GKFF is the primary funder of the Tulsa Community Foundation, which Kaiser established along with other philanthropists from the area in 1998. The foundation also funded the National Energy Policy Institute, a non-profit energy policy organization located at the University of Tulsa whose president at its inception was former Alaska governor Tony Knowles.

In 2011, GKFF bought the Woody Guthrie archives and relocated them from New York City to Tulsa. The Woody Guthrie Center opened in 2013. GKFF has also purchased and renovated buildings, such as the Archer Building, to house retail, living, and artist studio space. The foundation later purchased The Bob Dylan Archive for $20 million in 2016, and later established the The Bob Dylan Center in 2022.

GKFF supported the arts through its Tulsa Art Fellowship program, which provided a stipend for living and work space, as well as a cash stipend.

GKFF invested $340 million in the Solyndra Corporation, which subsequently gave preferential consideration to a plant site proposed for an economically depressed area of North Tulsa. Solyndra declared bankruptcy in 2011 and the plant was never built.

==== Gathering Place ====

Gathering Place is a 66-acre public park in Tulsa. GKFF provided $200 million in property and funds to design and operate the park. The park, which opened on September 8, 2018, was designed by Michael Van Valkenburgh and includes a children's museum. At the time, it was one of the largest public parks created with private funds, according to The New York Times. The park has been on USA Today's list of top 10 public parks five times as of 2025.

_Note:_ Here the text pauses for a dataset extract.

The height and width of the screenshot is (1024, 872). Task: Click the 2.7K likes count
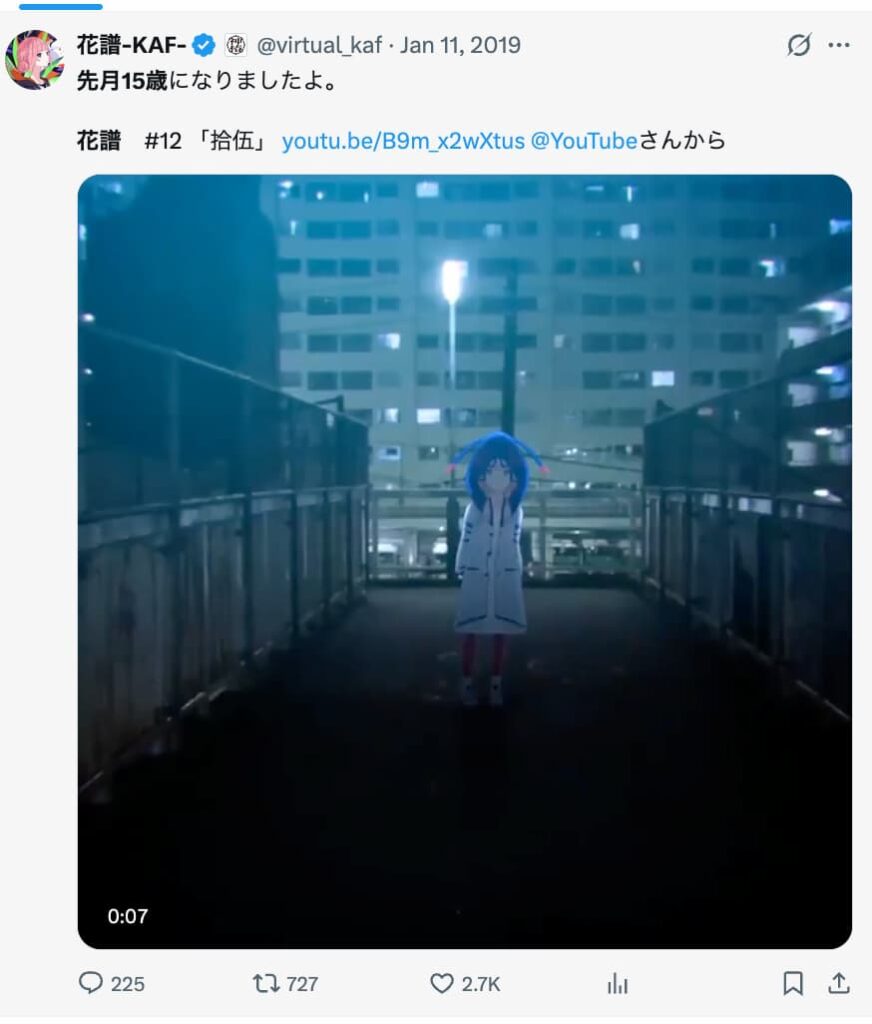point(481,984)
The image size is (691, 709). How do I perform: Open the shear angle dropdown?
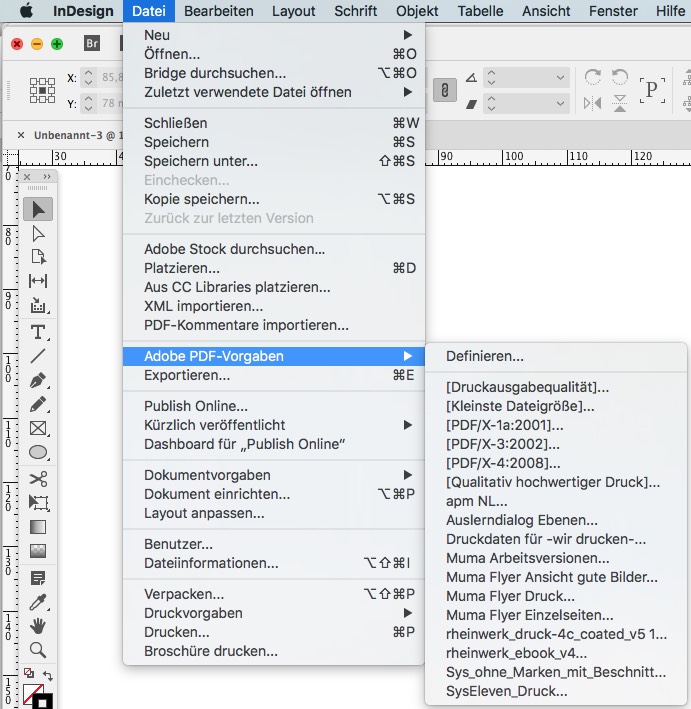(x=560, y=102)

==== Tulsa Innovation Labs ====
Tulsa Innovation Labs (TIL) is a subsidiary of GKFF. The foundation launched it in 2020 with a $50 million initial investment. TIL is focused on developing Tulsa into a tech hub. When it launched in 2020, TIL was focused on funding companies in virtual health, energy tech, drones, cybersecurity and analytics.

In 2024, Tulsa received $51 million in funding from the federal government, as part of the CHIPS and Science Act to develop designated tech hubs outside of Silicon Valley. The funds went to the Tulsa Hub for Equitable & Trustworthy Autonomy, which is a consortium led by TIL. Projects to be supported by the funding included building an "artificial intelligence center of excellence" and facilities to support expanding capacity for small businesses, and developing workforce training programs. The funding was expected to support 56,000 jobs over ten years.

==== Tulsa Remote ====

GKFF launched Tulsa Remote in 2018. The program pays remote workers $10,000 to relocate to Tulsa. As of 2026 more than 4,000 people relocated to Tulsa through the program. Tulsa World reported that as of 2024, participants in Tulsa Remote had created 1,400 jobs, generated $30.5 million in state and county taxes, and together contributed more than $622 million to Tulsa's economy. In 2021, the Oklahoma legislature passed a bill to provide tax incentives for creation of programs based on Tulsa Remote. The program is also supported by the Oklahoma Department of Commerce.

According to a study by the W.E. Upjohn Institute for Employment Research, 96% of people enrolled in Tulsa Remote stayed for the full year of the program and 70% remained as of May 2025; the program generated $4 in benefits to the local economy for every dollar spent; and each new job created by the program cost approximately $36,000, compared to the average of $218,000.